Bug 255322 - [DB] Possible leakage with prepared statements
Summary: [DB] Possible leakage with prepared statements
Status: CLOSED FIXED
Alias: None
Product: EMF
Classification: Modeling
Component: cdo.db (show other bugs)
Version: 2.0   Edit
Hardware: PC Windows Vista
: P3 normal (vote)
Target Milestone: M4   Edit
Assignee: Stefan Winkler CLA
QA Contact:
URL:
Whiteboard:
Keywords:
Depends on:
Blocks: 214487
  Show dependency tree
 
Reported: 2008-11-14 04:15 EST by Eike Stepper CLA
Modified: 2010-06-29 04:19 EDT (History)
2 users (show)

See Also:
stepper: review+


Attachments
Patch (15.46 KB, patch)
2008-11-17 10:13 EST, Stefan Winkler CLA
no flags Details | Diff
Patch v2 (15.99 KB, patch)
2008-11-21 08:57 EST, Eike Stepper CLA
no flags Details | Diff
Patch-v3 (33.57 KB, patch)
2008-11-21 15:48 EST, Stefan Winkler CLA
no flags Details | Diff
Patch v4 - ready to be committed (61.62 KB, patch)
2008-11-24 07:48 EST, Eike Stepper CLA
no flags Details | Diff

Note You need to log in before you can comment on or make changes to this bug.
Description Eike Stepper CLA 2008-11-14 04:15:57 EST
The test case org.eclipse.emf.cdo.tests.TransactionTest.testCreateManyTransactions() shows bad results with prepared statements. Starting with transaction 600 commit times go up considerably. Starting with transaction 750 or so there's nearly no visible progress anymore. I suspect that the prepared statements or their result sets are not closed properly.
Comment 1 Stefan Winkler CLA 2008-11-14 07:41:58 EST
We seem to have a general problem here:

Tested with PreparedStatements 
-> yields the result you gave above.

Tested with NonPreparedStatements 
-> yields almost the same result, only about 100 Transactions later.

Tested with HEAD before the JDBCDelegate commit
-> is ok, but performance seems to decrease with more transaction

Tested with HEAD before the JDBCDelegate commit, but raised the testing amount to 3000 transactions
-> starting at around 2500 transactions we get the same results.
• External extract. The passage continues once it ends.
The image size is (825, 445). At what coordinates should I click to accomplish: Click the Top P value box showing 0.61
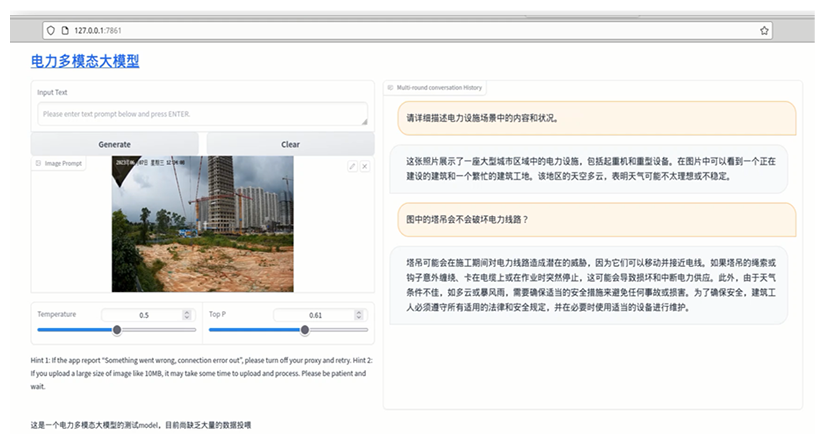(x=315, y=315)
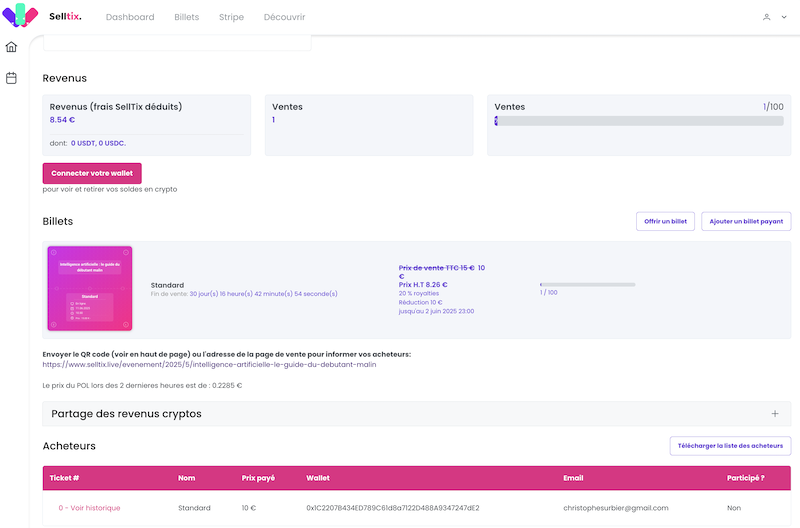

=> it is natural that transaction duration increases over time, because tables get larger and every transaction we have one more reference to store. However in all three cases, performance drops drastically at a certain point (maybe GC starts working?)

I'm just installing TPTP and will try to nail down the leak(s). 
Comment 2 Stefan Winkler CLA 2008-11-14 12:50:27 EST
Strange ...

Earlier today I also got memory issues both with nonprepared statements and with prepared ones (see above). Now I even don't run into big issues with prepared statements. Will continue to investigate this.

However, I have a small advance: 
There seems to be no leak per se (at least that's what I find with TPTP and VisualVM). But what happens in the HSQLDB PreparedStatement case is that PS are not pooled, which leads to a statement being compiled for each and every single reference row that is written to the database. 

When I implemented the PreparedStatement-Delegate I was reading about JDBC that starting with JDBC Sepc. version 3, PS are pooled transparently. It seems that HSQLDB does not implement this standard. 

The solution would be to implement statement pooling in the delegate itself. I'll try that on Monday. 

Any thoughts on this are very welcome :-)
Comment 3 Eike Stepper CLA 2008-11-14 15:56:11 EST
This is what the HSQLDB docs say:

 Starting with HSQLDB 1.7.2, jdbcPreparedStatement objects are backed by a true compiled parameteric representation. Hence, there are now significant performance gains to be had by using a jdbcPreparedStatement object in preference to a jdbcStatement object, if a short-running SQL statement is to be executed more than a small number of times.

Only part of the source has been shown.